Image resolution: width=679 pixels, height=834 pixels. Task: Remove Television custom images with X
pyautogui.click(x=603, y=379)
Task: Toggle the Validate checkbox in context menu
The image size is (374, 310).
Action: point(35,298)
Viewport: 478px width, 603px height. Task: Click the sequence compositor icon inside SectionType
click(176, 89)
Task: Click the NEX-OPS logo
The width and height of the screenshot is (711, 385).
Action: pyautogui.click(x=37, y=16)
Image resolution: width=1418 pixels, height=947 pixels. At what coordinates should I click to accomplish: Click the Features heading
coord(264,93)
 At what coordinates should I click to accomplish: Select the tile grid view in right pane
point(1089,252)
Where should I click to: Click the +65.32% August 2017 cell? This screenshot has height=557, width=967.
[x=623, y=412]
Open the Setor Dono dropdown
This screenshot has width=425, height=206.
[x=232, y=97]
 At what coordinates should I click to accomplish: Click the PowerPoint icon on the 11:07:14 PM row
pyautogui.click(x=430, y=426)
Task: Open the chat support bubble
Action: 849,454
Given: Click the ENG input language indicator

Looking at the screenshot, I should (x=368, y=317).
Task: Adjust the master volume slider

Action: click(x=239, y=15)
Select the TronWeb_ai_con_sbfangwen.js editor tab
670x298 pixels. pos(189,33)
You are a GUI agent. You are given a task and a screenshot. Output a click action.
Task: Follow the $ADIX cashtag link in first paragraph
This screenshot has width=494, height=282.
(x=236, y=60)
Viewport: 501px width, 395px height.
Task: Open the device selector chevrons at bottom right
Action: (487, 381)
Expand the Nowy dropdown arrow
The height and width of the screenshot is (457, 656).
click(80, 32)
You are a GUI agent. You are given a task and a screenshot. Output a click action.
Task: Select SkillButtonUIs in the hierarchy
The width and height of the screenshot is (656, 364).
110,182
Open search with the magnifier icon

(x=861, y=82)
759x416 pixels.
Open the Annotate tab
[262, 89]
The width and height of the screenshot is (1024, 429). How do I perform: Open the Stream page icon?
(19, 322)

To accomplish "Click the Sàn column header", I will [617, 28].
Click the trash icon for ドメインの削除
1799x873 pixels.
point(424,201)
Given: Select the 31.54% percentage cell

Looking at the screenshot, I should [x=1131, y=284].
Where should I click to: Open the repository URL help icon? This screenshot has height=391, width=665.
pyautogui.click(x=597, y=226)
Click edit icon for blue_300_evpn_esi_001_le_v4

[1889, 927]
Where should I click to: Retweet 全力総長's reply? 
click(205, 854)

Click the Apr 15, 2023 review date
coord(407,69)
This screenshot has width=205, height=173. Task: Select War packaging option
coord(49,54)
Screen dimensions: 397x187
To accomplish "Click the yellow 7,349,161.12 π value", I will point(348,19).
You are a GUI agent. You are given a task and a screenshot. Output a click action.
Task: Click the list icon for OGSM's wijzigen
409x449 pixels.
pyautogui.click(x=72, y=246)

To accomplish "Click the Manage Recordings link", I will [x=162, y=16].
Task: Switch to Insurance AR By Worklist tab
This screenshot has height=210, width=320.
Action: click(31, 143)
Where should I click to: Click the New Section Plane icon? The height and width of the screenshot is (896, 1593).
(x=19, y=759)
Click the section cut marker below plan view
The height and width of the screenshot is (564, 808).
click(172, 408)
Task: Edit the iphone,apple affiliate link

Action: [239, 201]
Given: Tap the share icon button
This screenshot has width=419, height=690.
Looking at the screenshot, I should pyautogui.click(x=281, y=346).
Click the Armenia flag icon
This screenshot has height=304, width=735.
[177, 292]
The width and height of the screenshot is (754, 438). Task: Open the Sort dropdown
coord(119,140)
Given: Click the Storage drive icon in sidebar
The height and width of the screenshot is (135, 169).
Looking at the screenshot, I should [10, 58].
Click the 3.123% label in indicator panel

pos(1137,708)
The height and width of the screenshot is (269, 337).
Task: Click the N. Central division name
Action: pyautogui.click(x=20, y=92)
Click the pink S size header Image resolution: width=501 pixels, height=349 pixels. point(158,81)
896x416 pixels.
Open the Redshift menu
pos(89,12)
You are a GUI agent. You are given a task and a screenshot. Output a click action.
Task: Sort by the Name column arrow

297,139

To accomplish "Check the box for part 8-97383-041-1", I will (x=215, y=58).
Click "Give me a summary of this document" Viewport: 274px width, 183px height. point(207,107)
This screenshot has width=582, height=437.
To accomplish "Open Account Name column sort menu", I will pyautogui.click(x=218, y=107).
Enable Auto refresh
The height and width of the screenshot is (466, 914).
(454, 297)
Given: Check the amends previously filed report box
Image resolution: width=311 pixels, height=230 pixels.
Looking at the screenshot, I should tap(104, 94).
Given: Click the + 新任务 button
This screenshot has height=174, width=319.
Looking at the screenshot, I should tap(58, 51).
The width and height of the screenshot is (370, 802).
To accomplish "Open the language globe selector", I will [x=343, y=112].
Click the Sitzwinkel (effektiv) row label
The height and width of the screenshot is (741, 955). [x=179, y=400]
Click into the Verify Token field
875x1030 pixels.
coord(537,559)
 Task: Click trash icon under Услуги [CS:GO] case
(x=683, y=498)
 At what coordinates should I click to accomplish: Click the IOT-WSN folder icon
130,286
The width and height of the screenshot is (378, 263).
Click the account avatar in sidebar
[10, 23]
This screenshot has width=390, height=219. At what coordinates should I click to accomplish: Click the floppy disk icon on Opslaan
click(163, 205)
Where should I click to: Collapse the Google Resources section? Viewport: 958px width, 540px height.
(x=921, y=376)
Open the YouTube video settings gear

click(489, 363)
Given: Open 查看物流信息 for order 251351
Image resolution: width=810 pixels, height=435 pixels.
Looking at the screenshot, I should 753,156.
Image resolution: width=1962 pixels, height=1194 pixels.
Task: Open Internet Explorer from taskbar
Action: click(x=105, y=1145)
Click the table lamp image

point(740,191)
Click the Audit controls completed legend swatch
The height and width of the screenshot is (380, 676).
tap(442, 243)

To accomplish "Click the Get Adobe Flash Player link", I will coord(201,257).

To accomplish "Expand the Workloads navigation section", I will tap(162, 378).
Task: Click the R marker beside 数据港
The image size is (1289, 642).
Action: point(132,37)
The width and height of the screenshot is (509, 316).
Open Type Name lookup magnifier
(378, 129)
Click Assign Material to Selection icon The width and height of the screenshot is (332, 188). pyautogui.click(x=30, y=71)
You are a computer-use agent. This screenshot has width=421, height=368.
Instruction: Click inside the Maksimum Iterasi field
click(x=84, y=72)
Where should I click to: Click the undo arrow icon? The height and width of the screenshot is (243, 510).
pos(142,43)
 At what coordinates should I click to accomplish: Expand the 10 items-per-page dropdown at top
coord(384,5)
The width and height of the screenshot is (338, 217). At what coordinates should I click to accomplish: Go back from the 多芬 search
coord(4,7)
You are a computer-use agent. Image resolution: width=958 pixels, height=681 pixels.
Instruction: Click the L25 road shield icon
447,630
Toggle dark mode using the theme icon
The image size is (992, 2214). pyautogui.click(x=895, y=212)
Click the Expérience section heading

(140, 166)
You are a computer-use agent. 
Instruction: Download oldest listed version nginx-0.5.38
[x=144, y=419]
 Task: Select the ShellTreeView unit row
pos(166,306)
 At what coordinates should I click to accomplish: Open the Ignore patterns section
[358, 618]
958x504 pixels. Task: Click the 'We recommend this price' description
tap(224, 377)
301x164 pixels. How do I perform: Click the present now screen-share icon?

__The request__
Put everything from the first of the rows down to the line containing "point(1089,252)", both ends included, into a Markdown table with the columns No. and Entry, giving each line its number and leaving out blank lines.

__Solution for this problem__
| No. | Entry |
|---|---|
| 1 | Image resolution: width=679 pixels, height=834 pixels. Task: Remove Television custom images with X |
| 2 | pyautogui.click(x=603, y=379) |
| 3 | Task: Toggle the Validate checkbox in context menu |
| 4 | The image size is (374, 310). |
| 5 | Action: point(35,298) |
| 6 | Viewport: 478px width, 603px height. Task: Click the sequence compositor icon inside SectionType |
| 7 | click(176, 89) |
| 8 | Task: Click the NEX-OPS logo |
| 9 | The width and height of the screenshot is (711, 385). |
| 10 | Action: pyautogui.click(x=37, y=16) |
| 11 | Image resolution: width=1418 pixels, height=947 pixels. At what coordinates should I click to accomplish: Click the Features heading |
| 12 | coord(264,93) |
| 13 |  At what coordinates should I click to accomplish: Select the tile grid view in right pane |
| 14 | point(1089,252) |